Liasor’s Ethiopia Updates:
Liasor had a very successful time in Ethiopia with his research goals. He was granted full access in Sherkole Refugee Camp, so he was able to speak with people from all the different ethnic and religious groups in the camp. In Tongo and Tsore Camps, he was only allowed to speak with Uduk people and no other ethnic groups, but he left with invaluable research regardless. Here are some major results of his research:
Reflections on this MLK Jr. Day:
In recent weeks, I've become increasingly disheartened by the hurtful political rhetoric being tossed around so carelessly. Sometimes we forget the humanity we all share, no matter where we come from or how we look or what issues we support. Sometimes we get threatened when someone else (especially historically under-represented groups) fights for their humanity, as if by doing so it would take away from our own. It doesn’t. I remember today that Martin Luther King was an activist, not always liked or praised. His protests were often not well-received and he was jailed, threatened, and ultimately killed for his platform along with so many others who stood with him. It's easy to look back and praise what he stood for, but forget the slew of resistance and danger he faced and the unpopularity of his message at the time. Many around the world and in this country fight similar battles for their communities, their needs, their humanity, even if viewed as unpopular today.
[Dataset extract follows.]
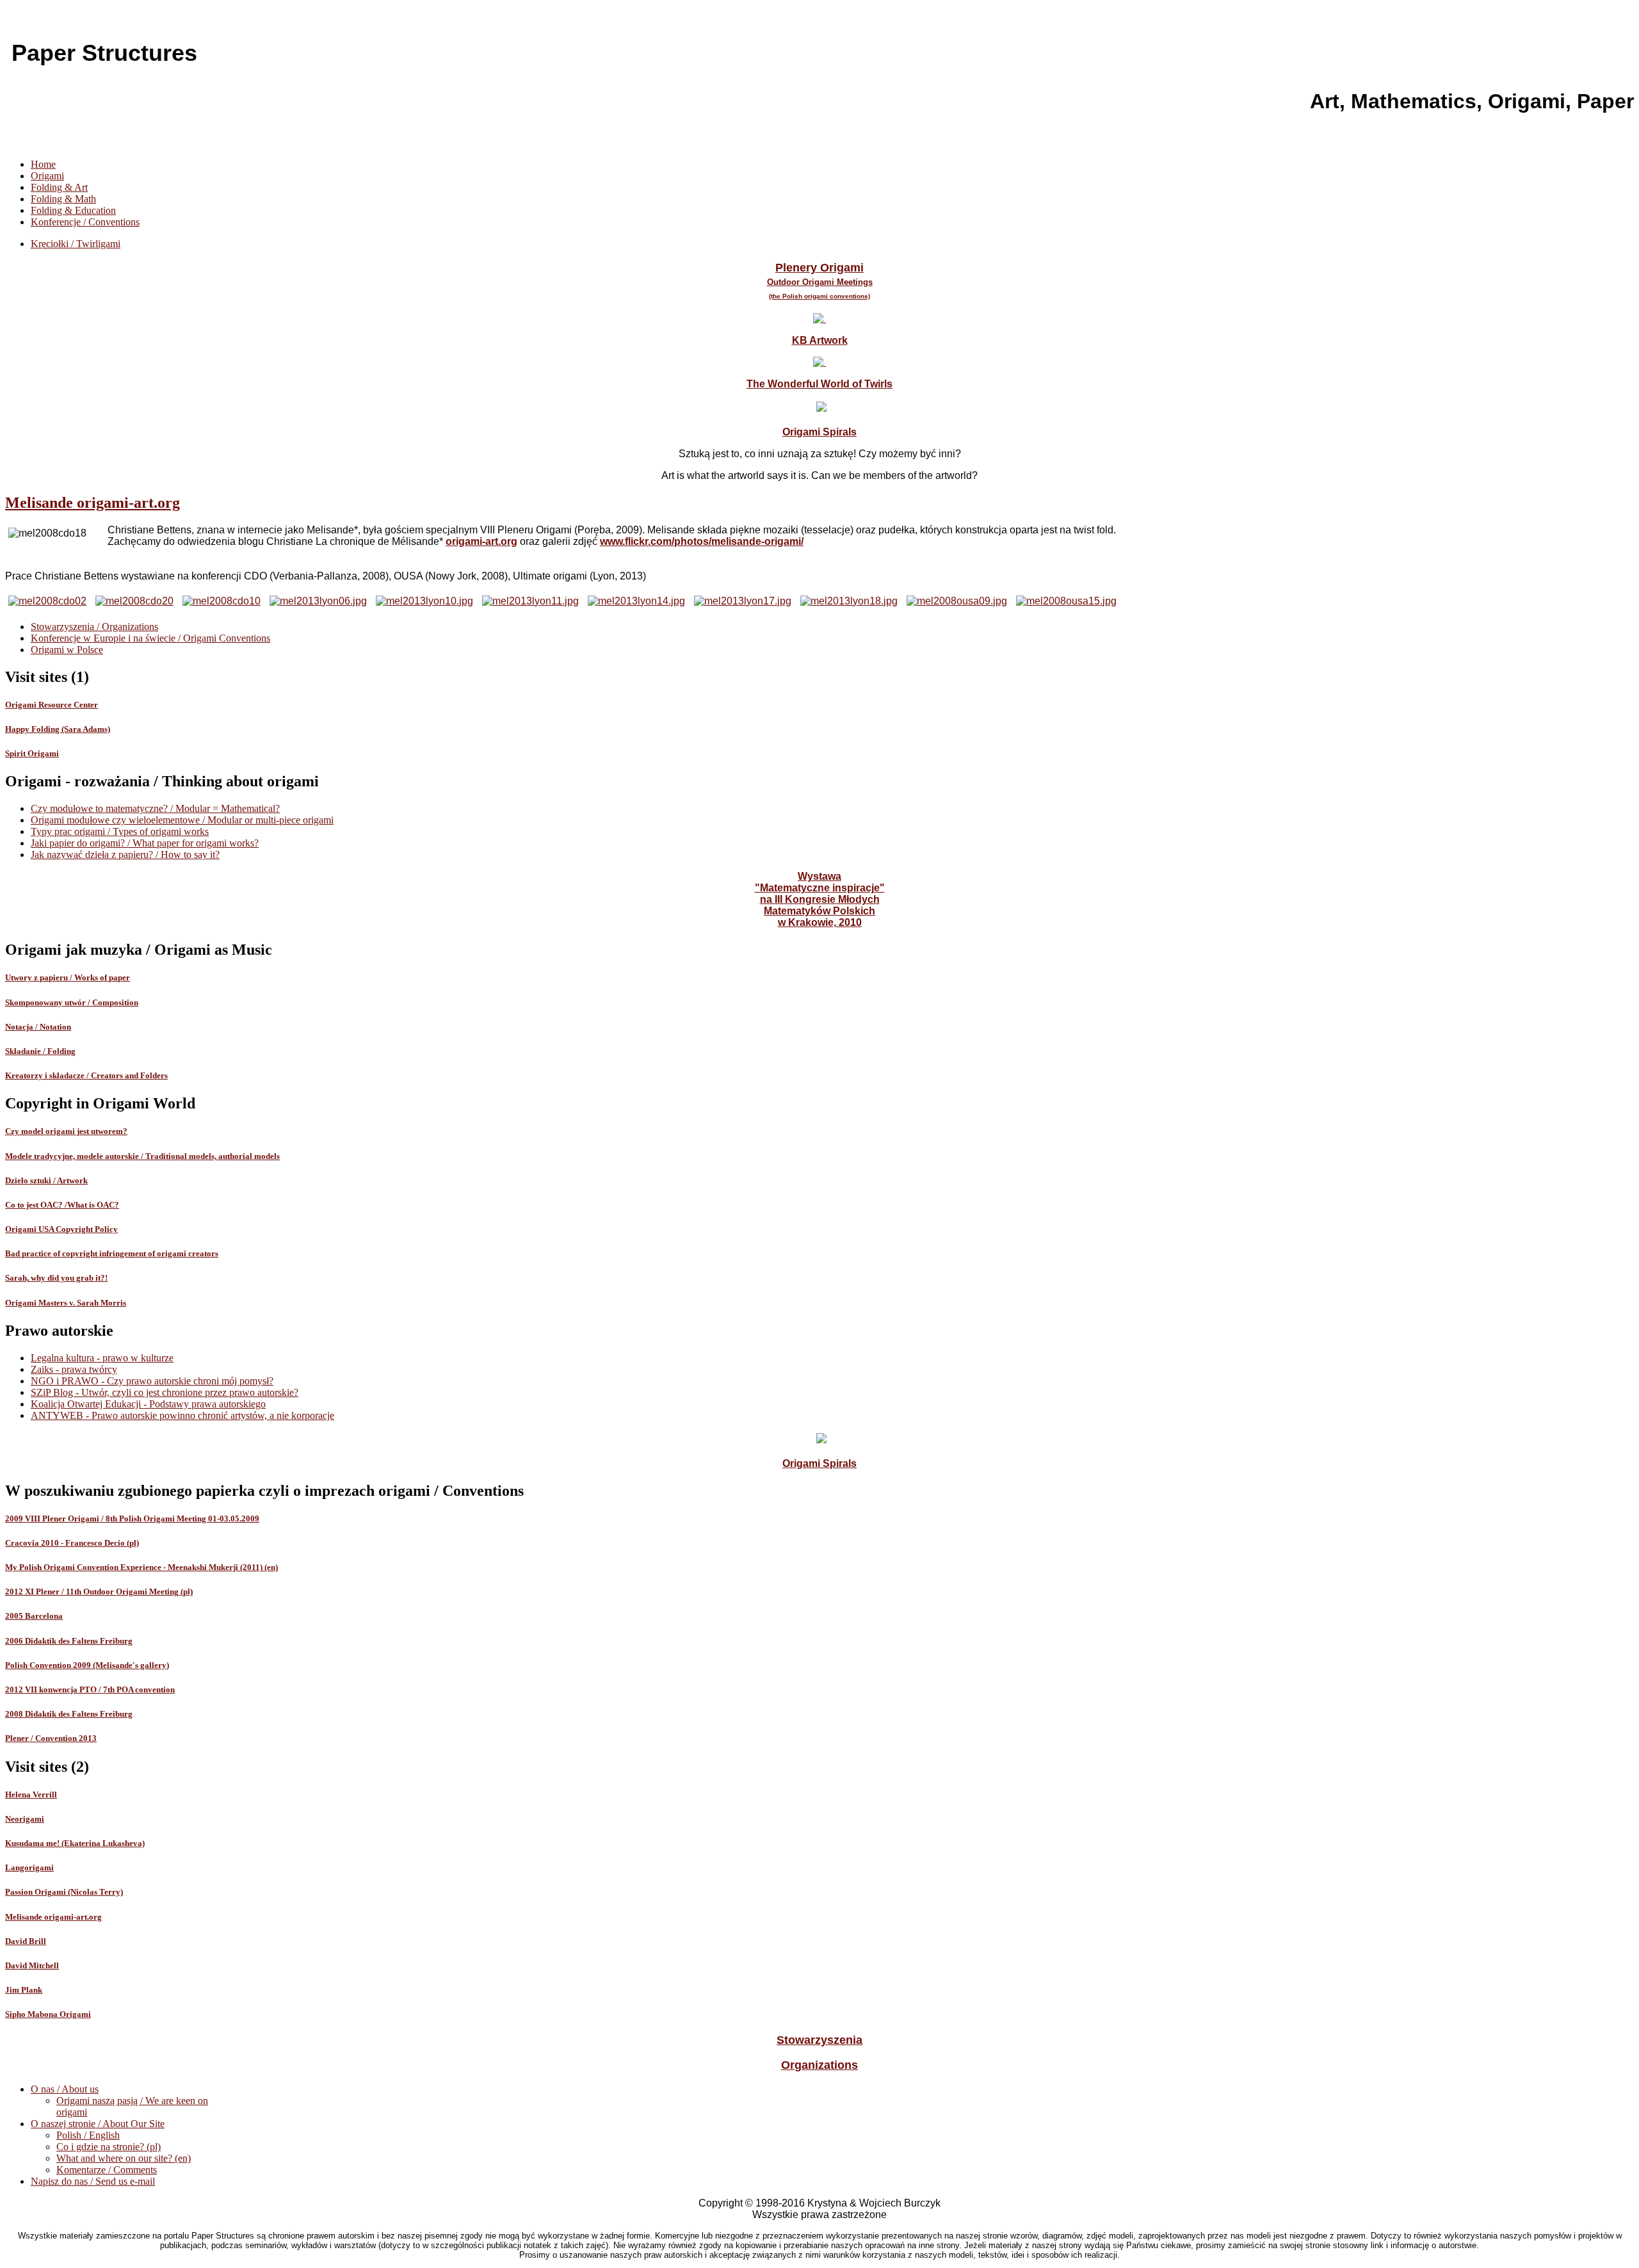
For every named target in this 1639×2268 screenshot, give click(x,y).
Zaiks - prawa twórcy (74, 1369)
May we always stand for what is right, no matter the climate around us.
Today I remember all those who fought so I could have the opportunities I have today.
Today I’m reminded of how far we’ve come in this country in terms of race-relations, but how far we still need to go! There’s still great work to be done and systems to change, so that will be a life-long pursuit of mine. I’m reflecting on what ways in my everyday life and at work I can be an agent of change for reconciliation and improvement in my community and country.
Today, I’m also thankful for ways to do similar work for our family in Doro, Sherkole, Tongo, and Tsore Refugee Camps and I pray we can come up with useful, sustainable ways of being of support to them.
A few quotes from Martin Luther King Jr. that are on the forefront of my mind today:
“I have the audacity to believe that peoples everywhere can have three meals a day for their bodies, education and culture for their minds, and dignity, equality, and freedom for their spirits.”
“I refuse to accept the view that mankind is so tragically bound to the starless midnight of racism and war that the bright daybreak of peace and brotherhood can never become a reality… I believe that unarmed truth and unconditional love will have the final word.”
“Everybody can be great … because anybody can serve. You don’t have to have a college degree to serve. You don’t have to make your subject and verb agree to serve. You only need a heart full of grace. A soul generated by love.”